What you have to do
Pull out each line of the items below that contains the word "dimensions", and list them in order.

Input for this task
--

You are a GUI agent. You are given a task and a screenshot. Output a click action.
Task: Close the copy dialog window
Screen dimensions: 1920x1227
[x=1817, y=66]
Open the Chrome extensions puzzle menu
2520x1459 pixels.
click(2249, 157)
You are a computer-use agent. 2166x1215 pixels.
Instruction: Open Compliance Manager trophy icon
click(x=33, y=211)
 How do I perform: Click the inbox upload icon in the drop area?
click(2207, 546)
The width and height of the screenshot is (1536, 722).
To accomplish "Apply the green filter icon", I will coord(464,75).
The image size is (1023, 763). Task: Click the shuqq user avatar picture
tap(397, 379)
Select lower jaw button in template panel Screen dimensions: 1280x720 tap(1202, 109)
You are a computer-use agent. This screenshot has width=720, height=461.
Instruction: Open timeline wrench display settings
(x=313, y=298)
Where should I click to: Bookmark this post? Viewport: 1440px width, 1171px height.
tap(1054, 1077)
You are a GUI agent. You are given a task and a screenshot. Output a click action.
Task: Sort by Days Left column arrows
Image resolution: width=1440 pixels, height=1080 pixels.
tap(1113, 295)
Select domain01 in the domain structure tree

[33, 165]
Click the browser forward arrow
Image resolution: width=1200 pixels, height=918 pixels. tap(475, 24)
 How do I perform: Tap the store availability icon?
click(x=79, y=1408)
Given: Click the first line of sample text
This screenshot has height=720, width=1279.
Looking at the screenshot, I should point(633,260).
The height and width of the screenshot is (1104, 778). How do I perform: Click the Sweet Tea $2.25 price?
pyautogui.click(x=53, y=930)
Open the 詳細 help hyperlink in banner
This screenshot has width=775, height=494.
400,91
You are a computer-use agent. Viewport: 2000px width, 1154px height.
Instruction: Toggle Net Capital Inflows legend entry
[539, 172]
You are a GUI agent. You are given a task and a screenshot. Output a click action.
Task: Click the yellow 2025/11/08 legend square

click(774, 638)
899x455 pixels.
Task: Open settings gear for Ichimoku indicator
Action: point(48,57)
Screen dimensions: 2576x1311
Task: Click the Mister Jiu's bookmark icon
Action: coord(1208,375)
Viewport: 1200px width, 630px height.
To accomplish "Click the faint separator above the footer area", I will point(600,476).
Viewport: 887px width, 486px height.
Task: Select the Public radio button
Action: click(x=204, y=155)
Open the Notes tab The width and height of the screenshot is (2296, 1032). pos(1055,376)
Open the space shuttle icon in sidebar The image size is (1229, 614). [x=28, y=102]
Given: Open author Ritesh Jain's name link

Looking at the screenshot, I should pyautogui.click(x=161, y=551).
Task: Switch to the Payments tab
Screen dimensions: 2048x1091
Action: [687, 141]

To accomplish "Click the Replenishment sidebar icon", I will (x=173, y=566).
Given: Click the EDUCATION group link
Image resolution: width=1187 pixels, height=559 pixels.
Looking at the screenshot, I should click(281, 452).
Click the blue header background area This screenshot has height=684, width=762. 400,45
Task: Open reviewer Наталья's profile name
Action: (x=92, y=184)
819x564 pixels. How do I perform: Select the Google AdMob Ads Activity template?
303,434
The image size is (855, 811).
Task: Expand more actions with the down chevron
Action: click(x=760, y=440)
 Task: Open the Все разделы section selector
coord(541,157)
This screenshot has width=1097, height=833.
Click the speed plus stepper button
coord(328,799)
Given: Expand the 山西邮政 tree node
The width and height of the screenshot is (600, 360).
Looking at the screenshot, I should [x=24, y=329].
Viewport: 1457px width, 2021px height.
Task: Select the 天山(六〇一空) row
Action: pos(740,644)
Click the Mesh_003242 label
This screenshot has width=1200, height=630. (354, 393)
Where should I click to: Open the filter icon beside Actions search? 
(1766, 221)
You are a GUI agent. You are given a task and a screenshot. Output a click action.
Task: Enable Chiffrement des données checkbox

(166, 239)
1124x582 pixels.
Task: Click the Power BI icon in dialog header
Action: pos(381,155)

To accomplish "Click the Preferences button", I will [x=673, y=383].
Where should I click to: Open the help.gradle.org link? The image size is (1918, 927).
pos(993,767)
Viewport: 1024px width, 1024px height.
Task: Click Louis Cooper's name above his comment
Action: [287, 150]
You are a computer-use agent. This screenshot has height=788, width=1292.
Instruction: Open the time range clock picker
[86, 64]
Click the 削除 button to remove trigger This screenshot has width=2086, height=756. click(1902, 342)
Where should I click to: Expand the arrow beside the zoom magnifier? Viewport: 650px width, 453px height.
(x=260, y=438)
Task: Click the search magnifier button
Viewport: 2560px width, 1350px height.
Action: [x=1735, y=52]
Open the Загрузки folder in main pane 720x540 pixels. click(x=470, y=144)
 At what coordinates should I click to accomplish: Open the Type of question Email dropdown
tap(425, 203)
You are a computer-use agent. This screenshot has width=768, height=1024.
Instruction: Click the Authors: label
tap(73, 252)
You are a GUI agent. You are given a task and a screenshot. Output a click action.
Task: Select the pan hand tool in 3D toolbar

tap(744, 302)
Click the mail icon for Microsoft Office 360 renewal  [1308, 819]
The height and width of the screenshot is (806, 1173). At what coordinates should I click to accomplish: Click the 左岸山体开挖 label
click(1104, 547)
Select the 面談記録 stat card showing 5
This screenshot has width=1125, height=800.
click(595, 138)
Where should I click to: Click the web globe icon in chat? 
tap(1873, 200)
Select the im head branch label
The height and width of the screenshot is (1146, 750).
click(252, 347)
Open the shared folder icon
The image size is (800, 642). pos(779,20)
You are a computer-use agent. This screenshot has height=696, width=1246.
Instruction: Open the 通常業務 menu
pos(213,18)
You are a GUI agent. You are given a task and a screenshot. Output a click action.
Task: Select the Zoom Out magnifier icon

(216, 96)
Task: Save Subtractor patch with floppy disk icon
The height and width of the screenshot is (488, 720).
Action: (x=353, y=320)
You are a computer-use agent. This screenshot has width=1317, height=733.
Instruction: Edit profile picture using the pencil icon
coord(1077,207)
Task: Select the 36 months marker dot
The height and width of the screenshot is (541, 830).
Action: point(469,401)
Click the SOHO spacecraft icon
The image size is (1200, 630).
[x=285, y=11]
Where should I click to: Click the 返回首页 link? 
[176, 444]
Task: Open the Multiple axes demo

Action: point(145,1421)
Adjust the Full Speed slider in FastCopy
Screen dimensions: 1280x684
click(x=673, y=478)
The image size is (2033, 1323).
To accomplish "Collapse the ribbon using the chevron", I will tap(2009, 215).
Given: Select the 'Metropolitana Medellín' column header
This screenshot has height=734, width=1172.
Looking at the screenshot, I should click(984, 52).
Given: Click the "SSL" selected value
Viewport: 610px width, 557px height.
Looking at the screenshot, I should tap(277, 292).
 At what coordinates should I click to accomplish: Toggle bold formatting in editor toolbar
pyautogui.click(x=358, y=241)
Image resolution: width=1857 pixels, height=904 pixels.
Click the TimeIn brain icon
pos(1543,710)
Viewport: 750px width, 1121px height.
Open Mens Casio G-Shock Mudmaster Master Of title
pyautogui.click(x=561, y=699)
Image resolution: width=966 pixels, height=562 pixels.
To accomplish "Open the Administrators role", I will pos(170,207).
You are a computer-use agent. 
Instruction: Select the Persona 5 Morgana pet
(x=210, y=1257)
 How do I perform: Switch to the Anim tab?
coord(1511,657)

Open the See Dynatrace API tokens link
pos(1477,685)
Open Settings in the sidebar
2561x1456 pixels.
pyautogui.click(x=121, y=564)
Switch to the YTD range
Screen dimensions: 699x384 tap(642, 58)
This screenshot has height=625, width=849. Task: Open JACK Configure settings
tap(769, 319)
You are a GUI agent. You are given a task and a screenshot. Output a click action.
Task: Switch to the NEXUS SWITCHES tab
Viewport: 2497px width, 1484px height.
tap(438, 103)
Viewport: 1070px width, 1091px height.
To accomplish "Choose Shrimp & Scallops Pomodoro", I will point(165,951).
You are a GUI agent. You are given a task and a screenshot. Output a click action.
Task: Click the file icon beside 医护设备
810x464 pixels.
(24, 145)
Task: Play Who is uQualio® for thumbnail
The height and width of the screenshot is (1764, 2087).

--

Solution for this task
Screen dimensions: 1920x1227
Select lower jaw button in template panel Screen dimensions: 1280x720 tap(1202, 109)
Screen dimensions: 2576x1311
Screen dimensions: 2048x1091
Screen dimensions: 1280x684
Screen dimensions: 699x384 tap(642, 58)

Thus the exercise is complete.